Three years ago, the state of Illinois passed a law that requires the police to look for and process older kits.  In Robbins, IL alone, police were able to find boxes full of materials that could have assisted in the conviction of offenders.  They discovered clothes, blood and other evidence with viable DNA samples. In total, they found  51 kits that were never tested and processed.

The police, through ongoing searches, found an additional  150 kits that were submitted for processing, but were never fully tested which means that potential DNA evidence was not evaluated or matched to the  national database that is used to identify and apprehend suspects.
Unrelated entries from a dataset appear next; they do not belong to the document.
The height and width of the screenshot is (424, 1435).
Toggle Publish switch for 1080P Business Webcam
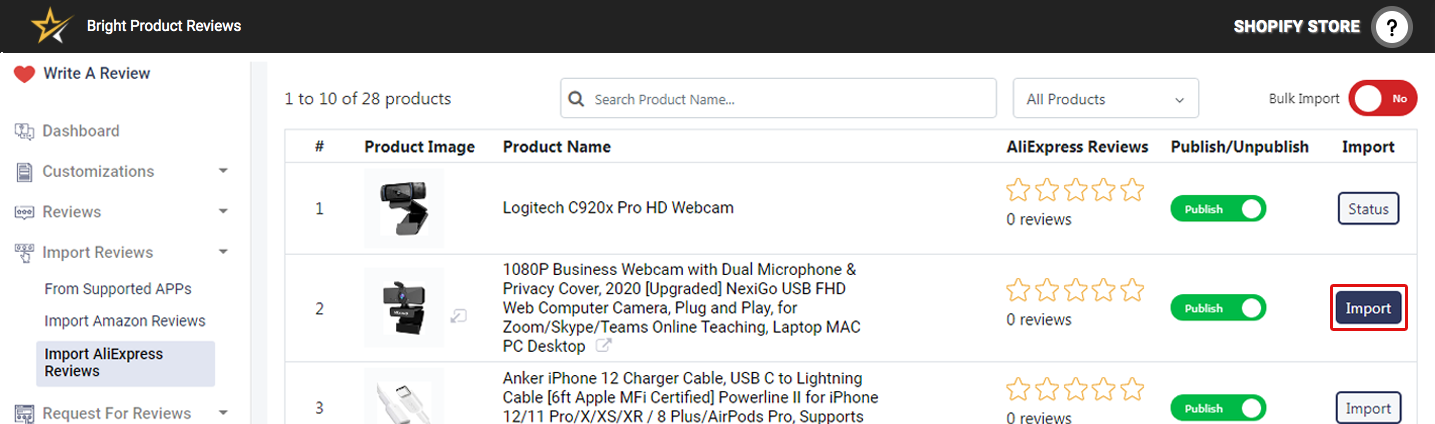point(1218,308)
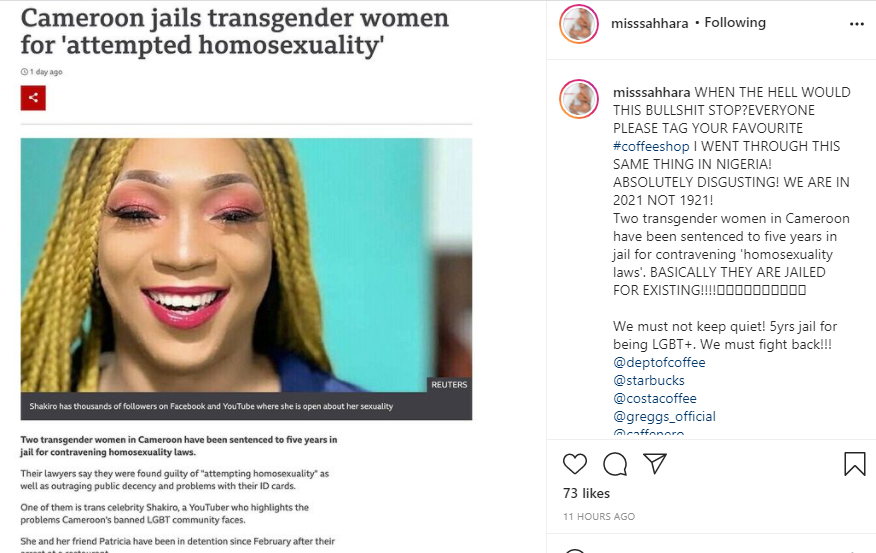This screenshot has height=553, width=876.
Task: Open the @greggs_official mention
Action: [x=664, y=417]
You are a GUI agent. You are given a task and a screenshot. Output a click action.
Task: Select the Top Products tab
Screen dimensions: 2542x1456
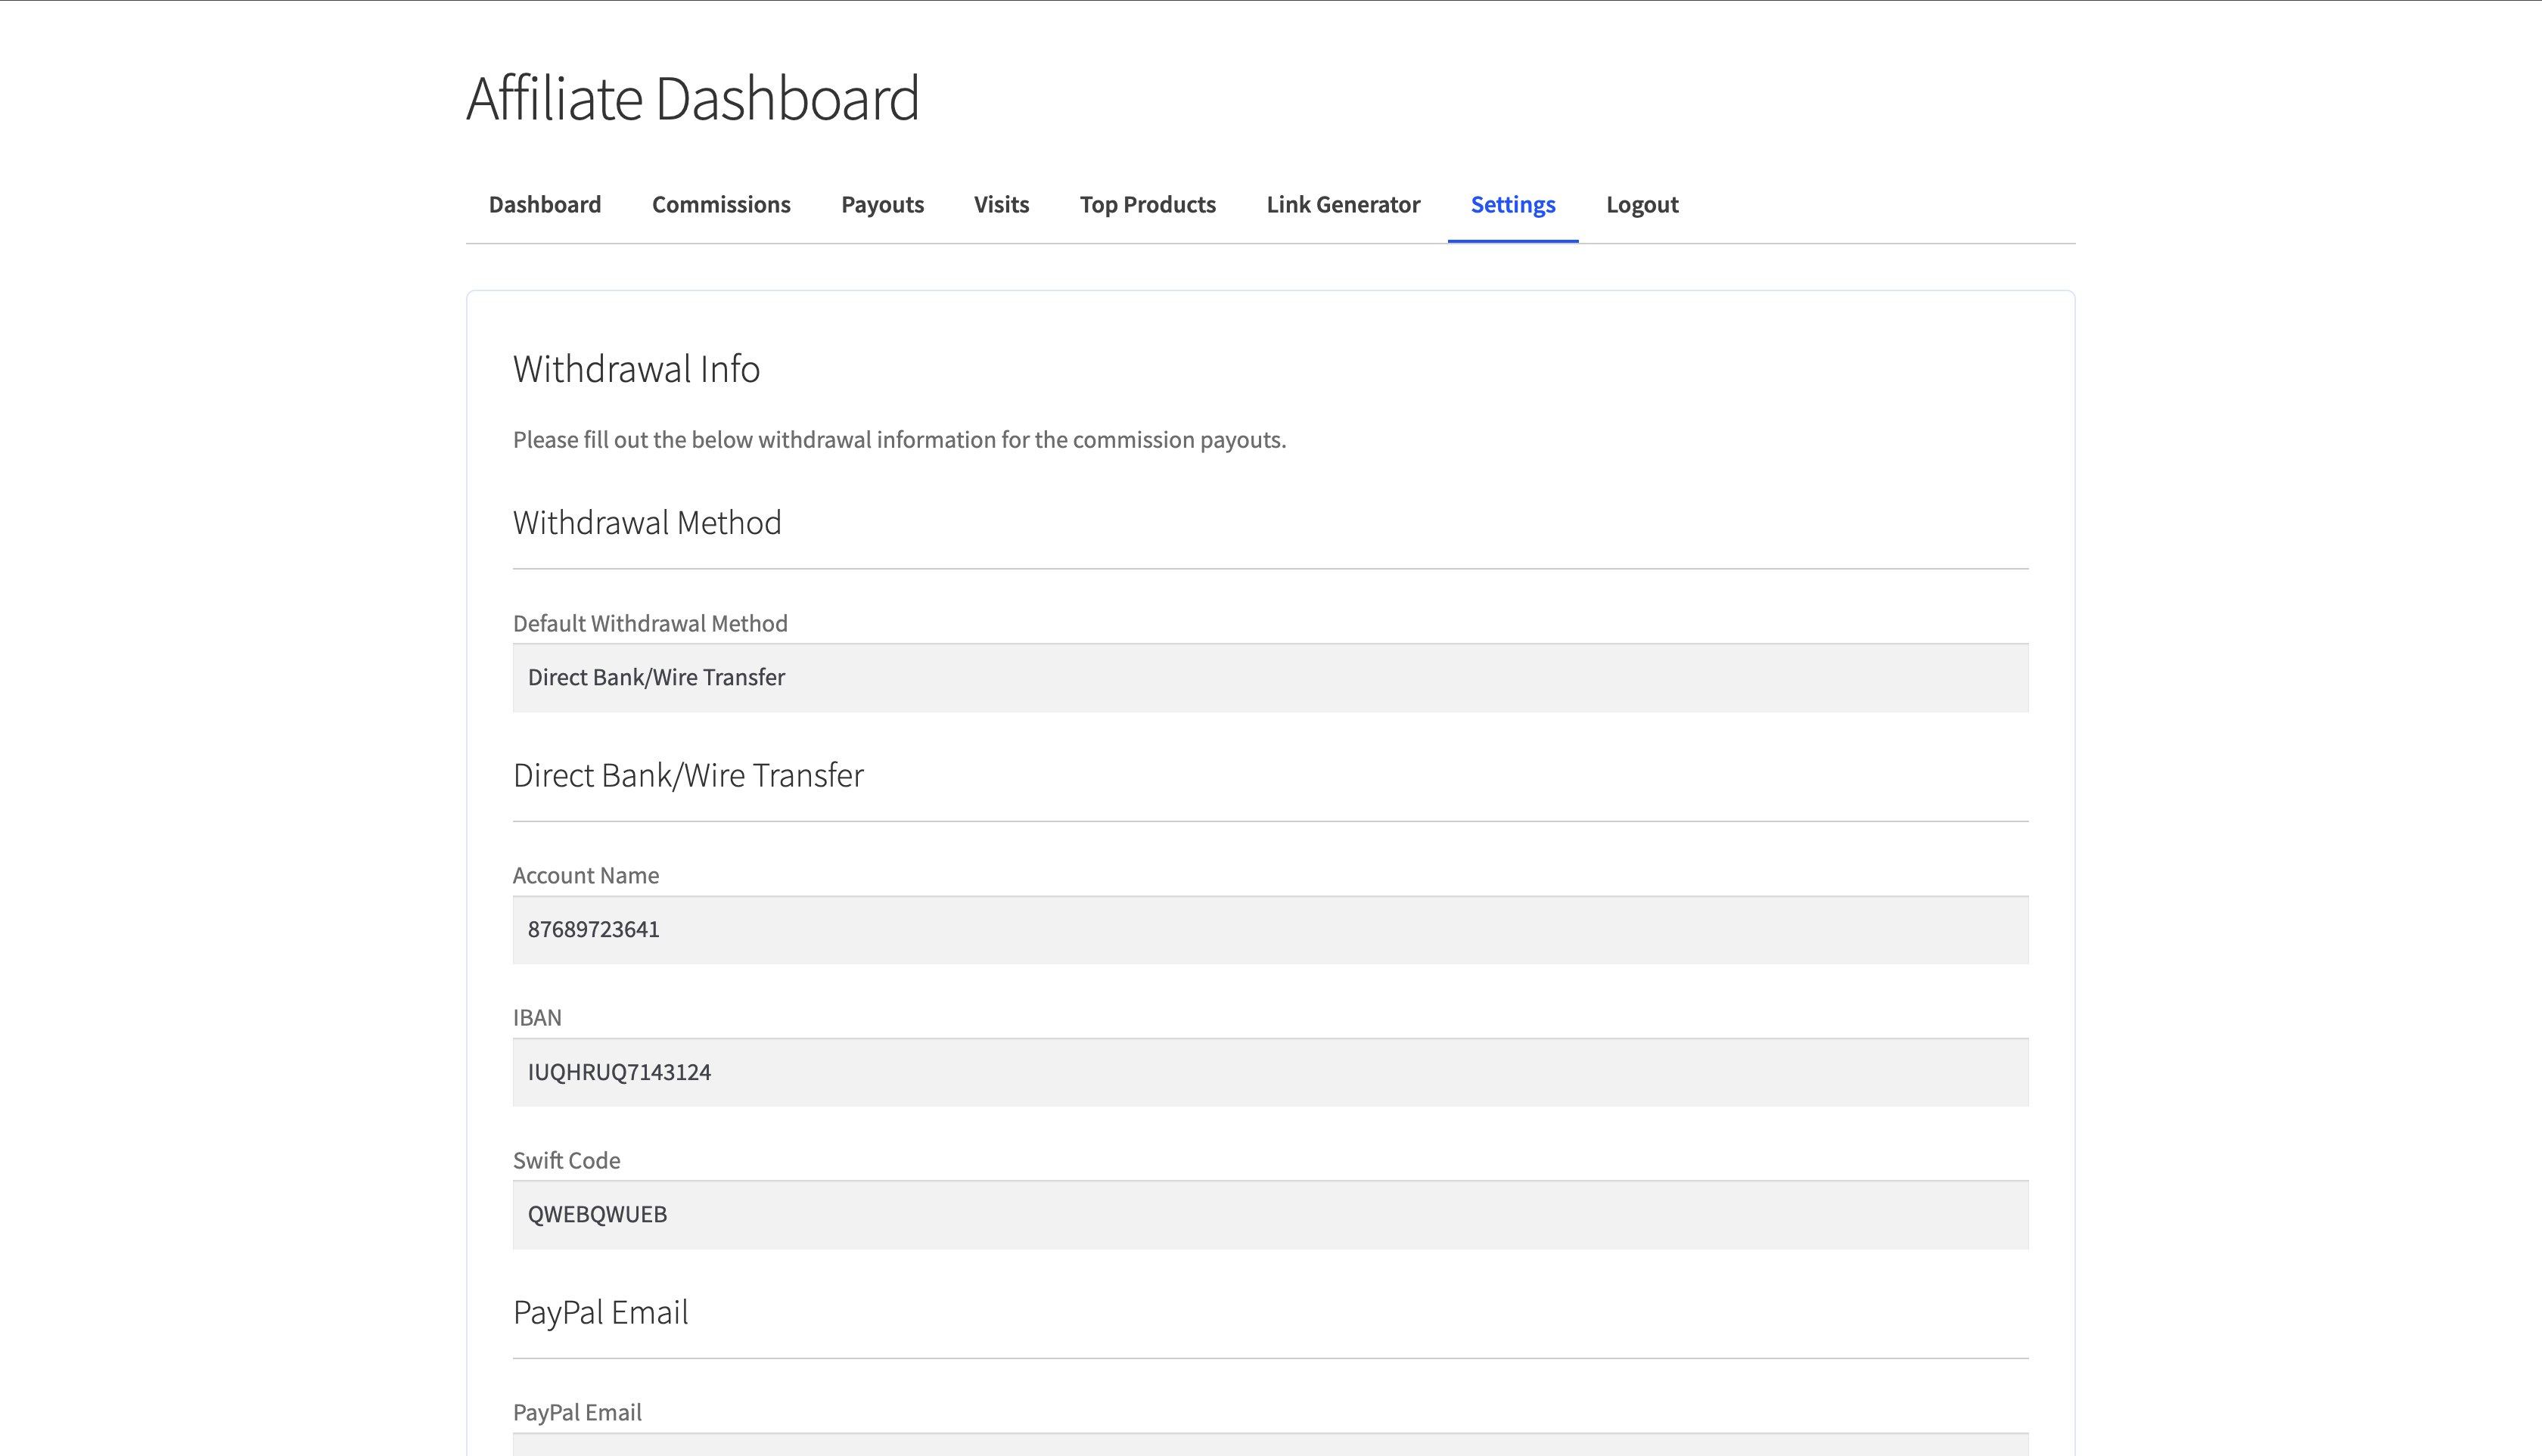[x=1147, y=205]
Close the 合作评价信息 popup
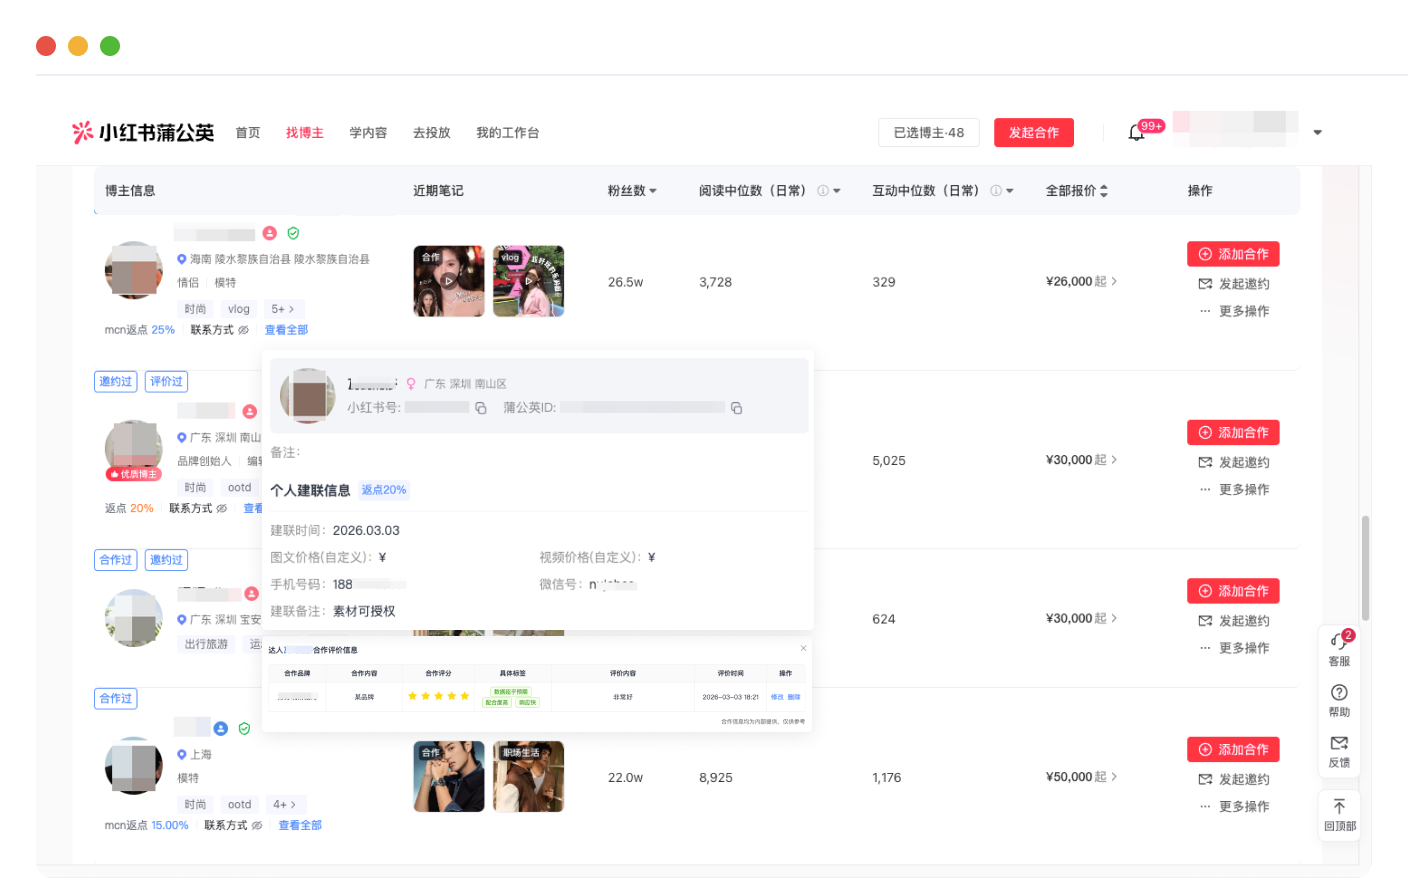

Cook County is not the only county  that has cracked down on untested kits. Wayne  County, which encompasses Detroit, has a prosecutor who is determined to restore justice to the system. Kim Worthy recently began an investigation looking into rape cases that were never solved. In too many instances, when kits are not tested, perpetrators become repeat offenders and continue to hurt other, unsuspecting women.

For the women who were victims, learning about the breakdown in the procedures can open old wounds and further victimize the victims. Although no amount of time can recapture what these women lost, new laws are making it more difficult for police departments to misplace kits. Future generations of women will not have to deal with what the women of Robbins, IL and elsewhere, had to endure.